Start of Block

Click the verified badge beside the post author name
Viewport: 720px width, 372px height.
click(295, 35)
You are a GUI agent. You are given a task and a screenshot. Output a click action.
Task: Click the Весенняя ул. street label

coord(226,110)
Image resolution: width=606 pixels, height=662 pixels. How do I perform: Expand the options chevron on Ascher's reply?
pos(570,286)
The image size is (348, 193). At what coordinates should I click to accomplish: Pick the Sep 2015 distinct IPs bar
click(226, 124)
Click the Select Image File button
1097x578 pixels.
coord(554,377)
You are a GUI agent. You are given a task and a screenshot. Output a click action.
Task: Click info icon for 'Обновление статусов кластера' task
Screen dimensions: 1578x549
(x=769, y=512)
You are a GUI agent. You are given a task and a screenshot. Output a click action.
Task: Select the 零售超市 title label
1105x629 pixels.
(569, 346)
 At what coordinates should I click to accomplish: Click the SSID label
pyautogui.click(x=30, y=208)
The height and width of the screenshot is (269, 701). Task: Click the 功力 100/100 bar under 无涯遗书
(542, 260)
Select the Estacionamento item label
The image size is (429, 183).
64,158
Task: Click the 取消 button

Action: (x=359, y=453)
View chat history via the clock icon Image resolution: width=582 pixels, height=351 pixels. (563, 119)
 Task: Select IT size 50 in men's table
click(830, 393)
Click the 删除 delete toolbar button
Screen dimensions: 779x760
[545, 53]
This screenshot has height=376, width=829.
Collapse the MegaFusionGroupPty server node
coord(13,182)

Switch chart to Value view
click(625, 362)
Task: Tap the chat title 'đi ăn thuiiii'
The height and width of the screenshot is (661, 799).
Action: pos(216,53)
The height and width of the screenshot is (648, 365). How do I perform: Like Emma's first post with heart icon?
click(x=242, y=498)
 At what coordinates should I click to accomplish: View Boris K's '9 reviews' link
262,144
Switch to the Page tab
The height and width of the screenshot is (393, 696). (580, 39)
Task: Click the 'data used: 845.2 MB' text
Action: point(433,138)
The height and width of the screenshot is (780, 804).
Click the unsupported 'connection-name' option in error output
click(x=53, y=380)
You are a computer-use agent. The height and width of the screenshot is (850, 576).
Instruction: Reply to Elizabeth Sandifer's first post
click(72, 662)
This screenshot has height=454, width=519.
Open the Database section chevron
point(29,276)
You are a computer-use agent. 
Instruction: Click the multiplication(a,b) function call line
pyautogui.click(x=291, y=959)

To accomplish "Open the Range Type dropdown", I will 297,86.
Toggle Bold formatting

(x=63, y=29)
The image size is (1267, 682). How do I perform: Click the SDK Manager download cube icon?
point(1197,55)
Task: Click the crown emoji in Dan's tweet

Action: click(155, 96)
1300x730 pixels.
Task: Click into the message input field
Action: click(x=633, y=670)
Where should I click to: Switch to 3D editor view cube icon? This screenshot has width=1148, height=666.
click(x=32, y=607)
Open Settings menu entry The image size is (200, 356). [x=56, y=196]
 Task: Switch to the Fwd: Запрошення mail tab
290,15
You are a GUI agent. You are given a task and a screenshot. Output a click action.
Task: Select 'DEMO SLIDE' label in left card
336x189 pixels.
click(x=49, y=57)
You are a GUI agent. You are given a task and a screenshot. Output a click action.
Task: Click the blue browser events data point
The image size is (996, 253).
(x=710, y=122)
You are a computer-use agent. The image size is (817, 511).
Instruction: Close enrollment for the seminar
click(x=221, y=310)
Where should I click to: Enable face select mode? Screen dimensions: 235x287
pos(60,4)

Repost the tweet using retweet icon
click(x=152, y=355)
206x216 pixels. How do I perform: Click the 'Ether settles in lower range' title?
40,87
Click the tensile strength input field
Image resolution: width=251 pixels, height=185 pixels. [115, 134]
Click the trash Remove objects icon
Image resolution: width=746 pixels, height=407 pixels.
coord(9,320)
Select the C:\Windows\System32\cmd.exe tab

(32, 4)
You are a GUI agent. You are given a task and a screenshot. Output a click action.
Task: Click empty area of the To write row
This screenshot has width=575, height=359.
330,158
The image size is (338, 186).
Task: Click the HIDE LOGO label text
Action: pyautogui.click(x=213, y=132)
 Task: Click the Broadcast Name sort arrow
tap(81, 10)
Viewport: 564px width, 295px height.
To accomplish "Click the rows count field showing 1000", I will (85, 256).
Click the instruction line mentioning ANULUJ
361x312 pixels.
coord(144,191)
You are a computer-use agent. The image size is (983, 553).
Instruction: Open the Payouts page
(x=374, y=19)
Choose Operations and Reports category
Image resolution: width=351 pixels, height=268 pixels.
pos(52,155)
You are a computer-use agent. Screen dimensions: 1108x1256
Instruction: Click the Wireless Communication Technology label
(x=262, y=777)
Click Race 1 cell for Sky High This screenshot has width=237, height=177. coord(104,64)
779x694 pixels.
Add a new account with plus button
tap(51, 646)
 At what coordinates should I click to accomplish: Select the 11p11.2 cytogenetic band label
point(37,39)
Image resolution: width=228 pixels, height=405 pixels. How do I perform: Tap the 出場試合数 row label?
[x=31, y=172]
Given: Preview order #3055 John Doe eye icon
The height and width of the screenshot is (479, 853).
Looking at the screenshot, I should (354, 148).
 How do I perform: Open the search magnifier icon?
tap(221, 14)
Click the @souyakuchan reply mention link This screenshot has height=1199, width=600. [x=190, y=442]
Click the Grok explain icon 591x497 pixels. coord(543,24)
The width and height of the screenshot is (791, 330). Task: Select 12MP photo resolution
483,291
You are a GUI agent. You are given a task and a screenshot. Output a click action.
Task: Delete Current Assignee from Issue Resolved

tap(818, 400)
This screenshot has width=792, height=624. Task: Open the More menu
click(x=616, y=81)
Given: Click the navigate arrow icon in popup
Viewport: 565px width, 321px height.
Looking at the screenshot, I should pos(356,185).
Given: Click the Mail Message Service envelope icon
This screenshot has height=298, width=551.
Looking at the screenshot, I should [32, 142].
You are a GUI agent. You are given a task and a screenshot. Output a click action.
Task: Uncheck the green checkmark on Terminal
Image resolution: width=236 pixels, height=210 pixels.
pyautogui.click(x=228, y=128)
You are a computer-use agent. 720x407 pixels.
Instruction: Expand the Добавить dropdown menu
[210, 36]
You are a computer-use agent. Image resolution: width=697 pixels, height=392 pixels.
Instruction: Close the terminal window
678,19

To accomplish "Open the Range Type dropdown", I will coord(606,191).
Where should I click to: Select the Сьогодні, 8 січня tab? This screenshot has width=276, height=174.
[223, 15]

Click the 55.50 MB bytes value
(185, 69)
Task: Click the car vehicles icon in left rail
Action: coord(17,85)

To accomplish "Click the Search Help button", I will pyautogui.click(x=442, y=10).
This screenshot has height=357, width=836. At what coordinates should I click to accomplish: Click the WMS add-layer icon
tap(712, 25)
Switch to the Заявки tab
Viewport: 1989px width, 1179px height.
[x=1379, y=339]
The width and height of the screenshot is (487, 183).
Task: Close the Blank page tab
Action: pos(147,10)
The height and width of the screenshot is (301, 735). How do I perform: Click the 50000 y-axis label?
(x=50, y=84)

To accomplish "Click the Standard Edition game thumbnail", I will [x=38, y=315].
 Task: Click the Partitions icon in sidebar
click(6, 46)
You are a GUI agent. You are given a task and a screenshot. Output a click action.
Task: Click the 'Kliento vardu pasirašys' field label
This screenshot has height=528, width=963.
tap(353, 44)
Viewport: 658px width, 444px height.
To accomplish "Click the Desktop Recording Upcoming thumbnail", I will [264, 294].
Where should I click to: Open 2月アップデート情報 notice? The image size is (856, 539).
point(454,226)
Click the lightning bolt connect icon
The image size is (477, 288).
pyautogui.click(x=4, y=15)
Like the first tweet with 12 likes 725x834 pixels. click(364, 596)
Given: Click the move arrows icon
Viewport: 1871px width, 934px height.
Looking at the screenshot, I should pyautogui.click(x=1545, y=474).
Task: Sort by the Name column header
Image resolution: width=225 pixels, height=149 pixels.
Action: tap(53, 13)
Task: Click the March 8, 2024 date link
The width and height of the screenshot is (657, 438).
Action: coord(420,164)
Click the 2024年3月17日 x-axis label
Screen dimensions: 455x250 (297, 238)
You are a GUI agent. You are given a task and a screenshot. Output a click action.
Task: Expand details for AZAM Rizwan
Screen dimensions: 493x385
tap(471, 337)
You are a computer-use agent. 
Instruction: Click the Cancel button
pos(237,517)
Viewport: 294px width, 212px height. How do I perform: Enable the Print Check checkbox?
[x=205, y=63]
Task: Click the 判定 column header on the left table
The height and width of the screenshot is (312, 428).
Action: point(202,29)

End of Block

• _Task prompt_:
Your task is to show every line of the listing above containing "Type".

• _Solved exercise_:
To accomplish "Open the Range Type dropdown", I will 297,86.
To accomplish "Open the Range Type dropdown", I will coord(606,191).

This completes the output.